Isn’t it interesting? JPA has aggresively pursued Hanjin to locate here (the signing ceremony is today) and they have aggressively pursued a cruise terminal. Now they are announcing they have no money. They do still intend to issue hundreds of millions of dollars in bonds for Hanjin, that Hanjin will supposedly repay over the terms of the 30 year lease they are signing toay. But I’m guessing the credit crunch news probably won’t make the Hanjin folks feel real comfortable with the leadership of JPA.
Seems with the national credit crunch, JP Morgan Chase has refused to renew JPA’s $85 million short term borrowing agreement after the Port has already expended $24 million of it. The Port is set to vote on another line of credit – this one for $50 million with Suntrust. However, $24 million of that amount will go to pay back JP Morgan Chase, leaving them with only $26 million at the end of the day. That may be enough to design and engineering of the Hanjin Terminal, but what about the preliminary esimates of $60 million for the Cruise Terminal?

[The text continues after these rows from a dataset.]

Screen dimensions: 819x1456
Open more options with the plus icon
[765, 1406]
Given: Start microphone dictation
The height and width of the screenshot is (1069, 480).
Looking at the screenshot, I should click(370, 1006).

Just another example of Port officials making grandiose plans without doing their homework first. That fits right in with the series of missteps that got them where they are now - attracting large shipping companies with no rail line available on Port property and insufficient roads to handle the truck traffic that will come with the shipping companies (Peyton is trying to fix that one by putting it on the backs of taxpayers through the extension of the local option gas tax); locating the Cruise Terminal at Sisters Creek; trying to lease land from the Navy; trying to force an unwilling property owner to sell his land to them – unsuccessfully; or trying to take property through eminent domain – again unsucessfully. Or the big one – the contract improprieties that the FBI is investigating.
No wonder the Port was so willing to put off the Cruise Terminal vote in City Council last night.